Were Reagan and Volcker to blame for the worst recession since Hoover? No more than aspirin is to blame for a hangover. The point is, business cycles happen. Americans judge a president not by the natural downturns that occur on his watch, but by how he responds.

Whether Kerry likes it or not, the U.S. economy has expanded for 11 straight quarters since 2001, and payroll jobs have expanded for 11 straight months. By any measure, the Hoover comparison is absurd. But let’s take a closer look:

Inflation. When prices rise, everyone’s buying power erodes. That’s not an issue today when average real hourly earnings for working Americans are 2 percent higher than they were three years ago. Compare that to the 1.95 percent loss in real earnings that came three years after the 1990-91 recession began. The worst experience was when annualized inflation peaked at 18.6 percent in January 1980, during Jimmy Carter’s final year as president.

Productivity. Over the last half-century, only three episodes of shrinking productivity occurred, and the mild recession of recent years was not one of them. Remarkably, American productivity growth has been a full percentage point above trend for nearly a decade, and actually accelerated during the Bush presidency.

Employment. Hoover’s economy lost 6.4 million jobs in four years. Most were lost during his last years in office, when Democrats controlled Congress. By comparison, payrolls jobs are down 1.14 million since Bush took office, but total employment is up by 1.31 million. Most important, the rate of unemployment is 5.5 percent today, compared to 24.9 percent during Hoover’s last year.

Those are the facts, but what are the lessons? History reminds us that presidents cannot control the economic winds. But they can change the direction of the sails.

What were Hoover’s policy responses to the Great Depression? He persuaded Congress to raise the top income-tax rate from 25 percent to 63 percent. Hoover also signed the Smoot-Hawley tariff, a 40 percent tax on imports. But aren’t higher taxes on the rich and protectionism against outsourcing Kerry’s signature issues? Every time outsourcing is mentioned in this campaign, voters should recognize Hoover’s fingerprints on the Kerry economic agenda.

There are valid criticisms one can make of the Bush domestic plan. But by denying reality, Kerry is missing an opportunity and cheapening the current economic debate. America would be better served by a sincere discussion on free trade, hitting at Republican inconsistencies on steel, sugar, and immigration. Democrats should also be attacking the rising complexity of income taxes and the corporate-interest loopholes, rather than engaging in inane class warfare.
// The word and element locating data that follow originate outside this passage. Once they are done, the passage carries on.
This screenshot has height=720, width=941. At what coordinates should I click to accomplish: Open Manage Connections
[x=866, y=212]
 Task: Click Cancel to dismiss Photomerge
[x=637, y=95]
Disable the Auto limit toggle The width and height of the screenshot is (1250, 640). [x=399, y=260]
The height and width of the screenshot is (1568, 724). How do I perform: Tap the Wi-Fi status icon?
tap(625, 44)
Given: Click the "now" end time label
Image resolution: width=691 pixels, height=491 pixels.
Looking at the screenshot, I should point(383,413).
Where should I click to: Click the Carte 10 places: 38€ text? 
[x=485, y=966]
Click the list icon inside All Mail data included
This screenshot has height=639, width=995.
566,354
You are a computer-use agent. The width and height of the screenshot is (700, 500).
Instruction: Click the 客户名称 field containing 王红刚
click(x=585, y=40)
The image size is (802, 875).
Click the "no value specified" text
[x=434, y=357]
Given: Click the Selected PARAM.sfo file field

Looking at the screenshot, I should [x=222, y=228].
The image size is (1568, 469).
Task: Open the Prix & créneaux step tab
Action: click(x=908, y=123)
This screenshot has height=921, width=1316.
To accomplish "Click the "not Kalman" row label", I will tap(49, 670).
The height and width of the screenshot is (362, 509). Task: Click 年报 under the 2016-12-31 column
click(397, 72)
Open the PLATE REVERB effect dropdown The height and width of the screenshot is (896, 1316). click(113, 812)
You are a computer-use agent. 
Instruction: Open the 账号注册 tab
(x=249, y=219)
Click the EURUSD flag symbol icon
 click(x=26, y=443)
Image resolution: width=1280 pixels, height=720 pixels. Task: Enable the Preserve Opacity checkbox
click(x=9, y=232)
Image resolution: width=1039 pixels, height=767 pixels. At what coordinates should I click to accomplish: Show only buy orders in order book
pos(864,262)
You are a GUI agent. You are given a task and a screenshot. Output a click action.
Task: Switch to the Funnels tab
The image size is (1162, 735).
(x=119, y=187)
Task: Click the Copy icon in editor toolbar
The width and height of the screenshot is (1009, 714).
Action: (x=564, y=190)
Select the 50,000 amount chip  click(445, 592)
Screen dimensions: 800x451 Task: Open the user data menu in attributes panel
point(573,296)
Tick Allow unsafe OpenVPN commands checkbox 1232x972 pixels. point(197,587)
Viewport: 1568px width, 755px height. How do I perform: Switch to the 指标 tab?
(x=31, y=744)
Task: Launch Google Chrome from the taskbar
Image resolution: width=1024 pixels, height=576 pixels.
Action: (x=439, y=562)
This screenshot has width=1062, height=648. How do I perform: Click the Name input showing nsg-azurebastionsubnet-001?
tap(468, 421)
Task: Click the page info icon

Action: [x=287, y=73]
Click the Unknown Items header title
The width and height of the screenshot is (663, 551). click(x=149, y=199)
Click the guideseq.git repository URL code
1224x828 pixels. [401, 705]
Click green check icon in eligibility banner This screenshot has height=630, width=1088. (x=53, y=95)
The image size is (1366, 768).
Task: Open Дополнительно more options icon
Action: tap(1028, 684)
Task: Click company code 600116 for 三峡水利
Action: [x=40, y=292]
“Gentlemen, you have come 60 days too late,” Hoover told banking officials visiting the White House in June 1930. “The depression is over.” This time around, the depression never happened. If Kerry’s theme of personal integrity is more than a slogan, he will face up to the strength of our economy and develop an honest economic agenda.

– Timothy Kane, Ph.D., is a research fellow in macroeconomics in the Center for Data Analysis at the Heritage Foundation.